Bir toplanabilsek, gece ne güzel şey, anlatırdım
Bin kalplik sevdiğim insanların kaybıyla
Ya yağmur yağsa ya gece olsa diye
Nasıl söyleniyorum gün boyu, anlatırdım.
Dizinde koştuğum sokaklar
Uçarı olduğum müptezel parklar nasıl yalan!
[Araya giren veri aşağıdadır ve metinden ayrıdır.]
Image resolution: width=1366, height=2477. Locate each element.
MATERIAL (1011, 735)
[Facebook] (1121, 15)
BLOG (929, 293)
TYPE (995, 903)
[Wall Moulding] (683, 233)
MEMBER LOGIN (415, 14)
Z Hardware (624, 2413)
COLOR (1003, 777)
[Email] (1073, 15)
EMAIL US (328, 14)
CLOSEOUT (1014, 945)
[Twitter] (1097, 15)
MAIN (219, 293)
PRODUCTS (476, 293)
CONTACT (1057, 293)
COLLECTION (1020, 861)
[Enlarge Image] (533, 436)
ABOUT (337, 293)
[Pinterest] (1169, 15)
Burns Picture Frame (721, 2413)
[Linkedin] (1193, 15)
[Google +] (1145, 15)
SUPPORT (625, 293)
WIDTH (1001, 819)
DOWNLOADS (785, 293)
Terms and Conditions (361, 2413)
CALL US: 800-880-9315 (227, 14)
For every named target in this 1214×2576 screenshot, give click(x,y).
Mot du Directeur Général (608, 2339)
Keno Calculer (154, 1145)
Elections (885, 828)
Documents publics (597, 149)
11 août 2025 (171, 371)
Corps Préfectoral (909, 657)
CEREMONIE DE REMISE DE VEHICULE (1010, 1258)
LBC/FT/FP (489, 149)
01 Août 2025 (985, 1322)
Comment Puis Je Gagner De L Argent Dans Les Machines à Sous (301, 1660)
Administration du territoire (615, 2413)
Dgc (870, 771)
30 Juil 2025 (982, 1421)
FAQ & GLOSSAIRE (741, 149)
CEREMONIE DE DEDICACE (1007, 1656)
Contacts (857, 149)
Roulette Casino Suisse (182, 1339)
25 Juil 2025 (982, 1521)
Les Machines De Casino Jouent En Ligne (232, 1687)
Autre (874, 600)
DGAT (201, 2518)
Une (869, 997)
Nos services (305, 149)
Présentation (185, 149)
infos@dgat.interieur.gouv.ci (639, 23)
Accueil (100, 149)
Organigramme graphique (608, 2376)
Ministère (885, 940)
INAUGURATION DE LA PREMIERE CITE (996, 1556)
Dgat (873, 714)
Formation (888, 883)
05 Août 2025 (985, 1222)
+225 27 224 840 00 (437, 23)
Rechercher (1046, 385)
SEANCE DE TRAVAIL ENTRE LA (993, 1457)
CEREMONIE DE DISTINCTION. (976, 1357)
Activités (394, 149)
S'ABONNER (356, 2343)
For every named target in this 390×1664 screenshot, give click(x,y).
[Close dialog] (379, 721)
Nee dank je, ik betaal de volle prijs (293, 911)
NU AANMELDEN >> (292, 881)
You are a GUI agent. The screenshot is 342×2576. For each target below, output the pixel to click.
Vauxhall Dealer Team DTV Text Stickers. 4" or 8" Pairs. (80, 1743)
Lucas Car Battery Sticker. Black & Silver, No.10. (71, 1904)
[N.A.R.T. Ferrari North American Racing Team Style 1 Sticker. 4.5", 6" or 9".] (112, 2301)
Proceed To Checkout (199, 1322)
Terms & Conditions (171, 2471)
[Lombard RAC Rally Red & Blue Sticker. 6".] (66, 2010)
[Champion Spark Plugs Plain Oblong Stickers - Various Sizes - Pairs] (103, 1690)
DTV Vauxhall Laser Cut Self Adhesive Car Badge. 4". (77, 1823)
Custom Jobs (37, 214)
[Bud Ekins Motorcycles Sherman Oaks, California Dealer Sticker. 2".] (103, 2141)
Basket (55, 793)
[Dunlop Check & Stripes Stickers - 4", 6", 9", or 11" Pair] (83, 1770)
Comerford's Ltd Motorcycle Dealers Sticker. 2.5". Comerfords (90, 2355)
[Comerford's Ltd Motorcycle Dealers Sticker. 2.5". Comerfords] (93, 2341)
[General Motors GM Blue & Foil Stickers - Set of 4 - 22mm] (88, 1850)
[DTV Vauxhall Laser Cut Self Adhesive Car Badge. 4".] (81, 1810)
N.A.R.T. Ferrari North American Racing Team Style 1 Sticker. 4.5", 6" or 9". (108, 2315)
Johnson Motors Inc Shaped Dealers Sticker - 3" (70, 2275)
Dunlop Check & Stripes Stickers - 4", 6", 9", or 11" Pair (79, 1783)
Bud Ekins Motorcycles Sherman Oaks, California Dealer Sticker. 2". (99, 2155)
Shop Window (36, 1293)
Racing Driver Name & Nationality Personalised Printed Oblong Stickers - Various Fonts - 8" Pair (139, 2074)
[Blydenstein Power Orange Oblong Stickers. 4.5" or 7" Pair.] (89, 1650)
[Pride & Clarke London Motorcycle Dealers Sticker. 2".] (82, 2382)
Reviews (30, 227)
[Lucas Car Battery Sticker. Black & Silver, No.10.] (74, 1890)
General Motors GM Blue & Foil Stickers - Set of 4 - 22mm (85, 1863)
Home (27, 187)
Söylerdim kurulmuş bütün hayaller tek gerçek
Bağırırdım, kardeşlerim! Sizi dostlar değil, hayaller
Sizi sığındığınız dayılar değil, hevesler
Sizi torpiliyle avunduğunuz dünya değil
İnandığınız doğrular var edecek!
Bir toplanabilseydik, bu kadar yorgun olmasaydım
Yarın diye bir şey yoktur, yazsaydım
Önüne dikilince önemli olduğum tahtanın üzerine
Kocaman harflerle yazsaydım;
Müfredatlardan, yanlış arkadaşlardan
Yapıştığı koltuktan öğüt verenlerden
Araya adam koymadan bir yere gelemeyenlerden
Başkalarının fikriyle hayat sürenlerden
Kendi olmaktan korkanlardan
Daha fazlasıdır dünya!
İnsan beklerse her şeye geç kalır
İnsan geç kalırsa hiçbir şey beklemez!
Kardeşlerim deseydim, emin ve tok bir sesle
Şu yağmurun hatrına bana inanın
Kazanılan saygınlıklar saniyelik doğa olayı
Görülecek itibarlar yalan dünya hadisesi
Kulağı inleten alkışlar anlık bir heves!
Aslolan dünyaya ve içindekilere aldanmamaktır!
Ağrısı sonsuz bir derviş sırrı devşirseydim size:
Yarın yoktur, yarın yoktur, yarın yok!
Ne yaparsan bugün yap, ne oluyorsa bugün oluyor
Sevgili çocuklar! Büyüyünce geçmiyor!